Brazilia, a capital created ex nihilo in the centre of the country in 1956, was a landmark in the history of town planning. Urban planner Lucio Costa and architect Oscar Niemeyer intended that every element – from the layout of the residential and administrative districts (often compared to the shape of a bird in flight) to the symmetry of the buildings themselves – should be in harmony with the city's overall design.
The official buildings, in particular, are innovative and imaginative.
Historic Centre of São Luís
The late 17th-century core of this historic town, founded by the French and occupied by the Dutch before coming under Portuguese rule, has preserved the original rectangular street plan in its entirety.
Thanks to a period of economic stagnation in the early 20th century, an exceptional number of fine historic buildings have survived, making this an outstanding example of an Iberian colonial town.
Historic Centre of Salvador de Bahia
As the first capital of Brazil, from 1549 to 1763, Salvador de Bahia witnessed the blending of European, African and Amerindian cultures. It was also, from 1558, the first slave market in the New World, with slaves arriving to work on the sugar plantations.
The city has managed to preserve many outstanding Renaissance buildings. A special feature of the old town are the brightly coloured houses, often decorated with fine stucco-work.
Historic Centre of the Town of Diamantina
Diamantina, a colonial village set like a jewel in a necklace of inhospitable rocky mountains, recalls the exploits of diamond prospectors in the 18th century and testifies to the triumph of human cultural and artistic endeavour over the environment.
Jesuit Missions of the Guaranis: San Ignacio Mini, Santa Ana, Nuestra Señora de Loreto and Santa Maria Mayor (Argentina), Ruins of Sao Miguel das Missoes (Brazil)
The ruins of São Miguel das Missões in Brazil, and those of San Ignacio Miní, Santa Ana, Nuestra Señora de Loreto and Santa María la Mayor in Argentina, lie at the heart of a tropical forest.
They are the impressive remains of five Jesuit missions, built in the land of the Guaranis during the 17th and 18th centuries. Each is characterized by a specific layout and a different state of conservation.
Historic Centre of the Town of Olinda
Founded in the 16th century by the Portuguese, the town's history is linked to the sugar-cane industry.
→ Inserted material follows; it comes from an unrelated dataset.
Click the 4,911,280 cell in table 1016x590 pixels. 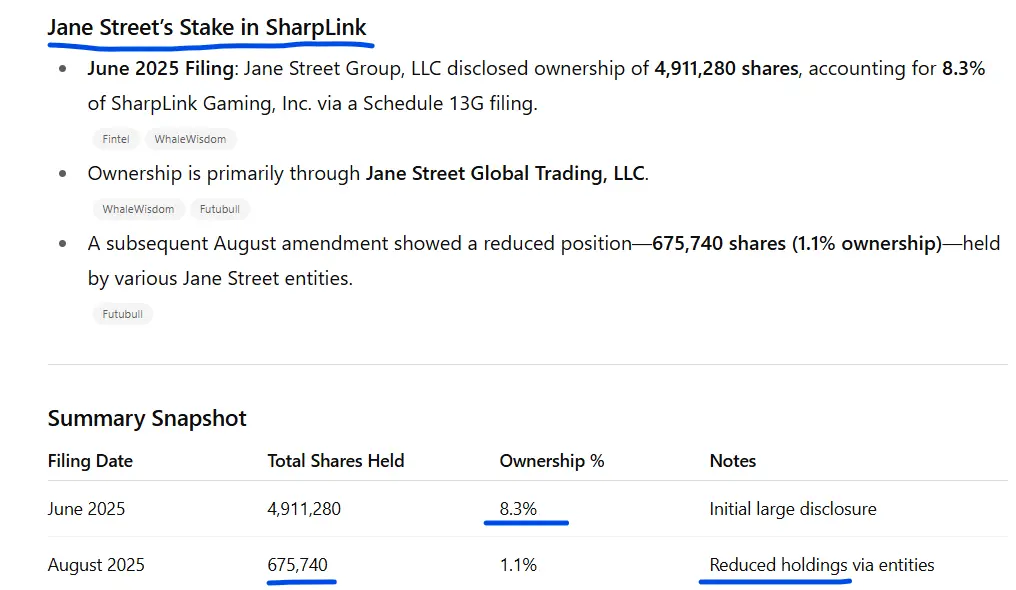(x=304, y=509)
Rebuilt after being looted by the Dutch, its basic urban fabric dates from the 18th century.
The harmonious balance between the buildings, gardens, 20 Baroque churches, convents and numerous small passos (chapels) all contribute to Olinda's particular charm.
Sanctuary of Bom Jesus do Congonhas
This sanctuary in Minais Gerais, south of Belo Horizonte was built in the second half of the 18th century.
It consists of a church with a magnificent Rococo interior of Italian inspiration; an outdoor stairway decorated with statues of the prophets; and seven chapels illustrating the Stations of the Cross, in which the polychrome sculptures by Aleijadinho are masterpieces of a highly original, moving, expressive form of Baroque art.